▸ What you are asked to do:
Please say which software the survey of gender distribution in Japanese medical academia below used for its data analysis.

▸ Reading text:
Abstract
This survey study examines trends in the gender distribution of academic positions in medical schools and university-affiliated hospitals in Japan from 1980 to 2018.
Introduction
Despite the global increase in the number of female physicians, there are still fewer women than men in key positions.1 In a US-based study,2 salaries of female physicians were significantly lower than those of male physicians, although there was no gender difference in income among nonphysician health care workers. Women who have worked longer face greater pay discrimination.2 A barrier to academic and financial advancement—known as the glass ceiling—still prevails globally for female physicians, and Japan is no exception.
Methods
Because we used only Japanese National Basic School Survey data that had already been published by the Ministry of Education, Culture, Sports, Science and Technology, this study did not require institutional review board approval or informed consent. The institutional review board of Shimane University does not consider this type of study human research and therefore does not require its review.This was a survey study and conducted in accordance with American Association for Public Opinion Research guidelines. We analyzed Japanese government statistical data to elucidate trends in the gender distribution of university academic positions, including professors, associate professors, lecturers, and assistant professors, in medical schools and university-affiliated hospitals from 1980 to 2018. We also obtained statistical data from the Ministry of Health, Labour, and Welfare to trace the changes in the rate of female physicians registered with the Ministry from 1980 to 2016. Data analysis was performed in December 2019 with Excel for Mac statistical software version 16.16.22 (Microsoft Corp).

▸ Data excerpt:
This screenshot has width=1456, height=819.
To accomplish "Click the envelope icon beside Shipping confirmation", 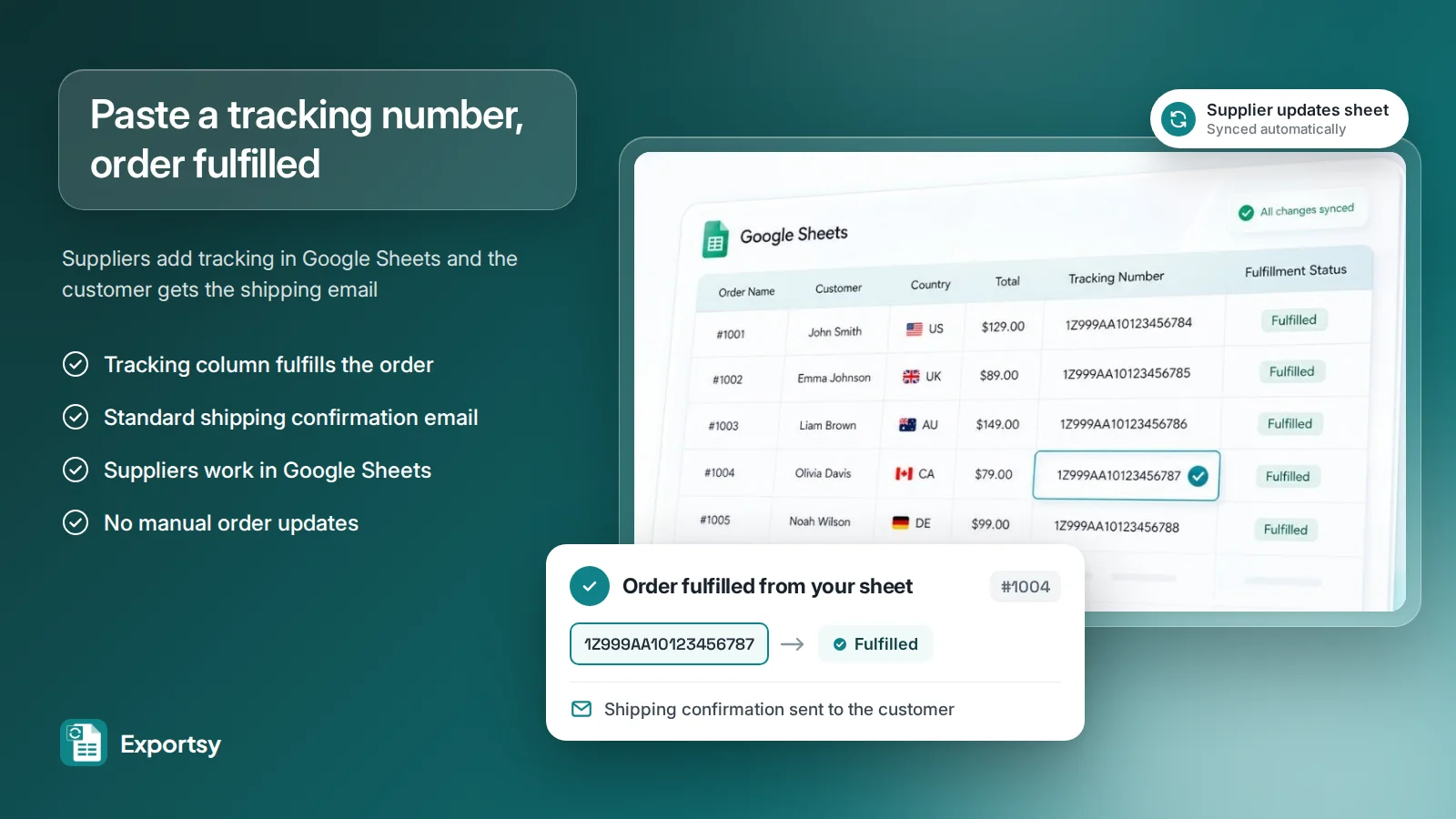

▸ Completed task:
Excel for Mac statistical software version 16.16.22 (Microsoft Corp).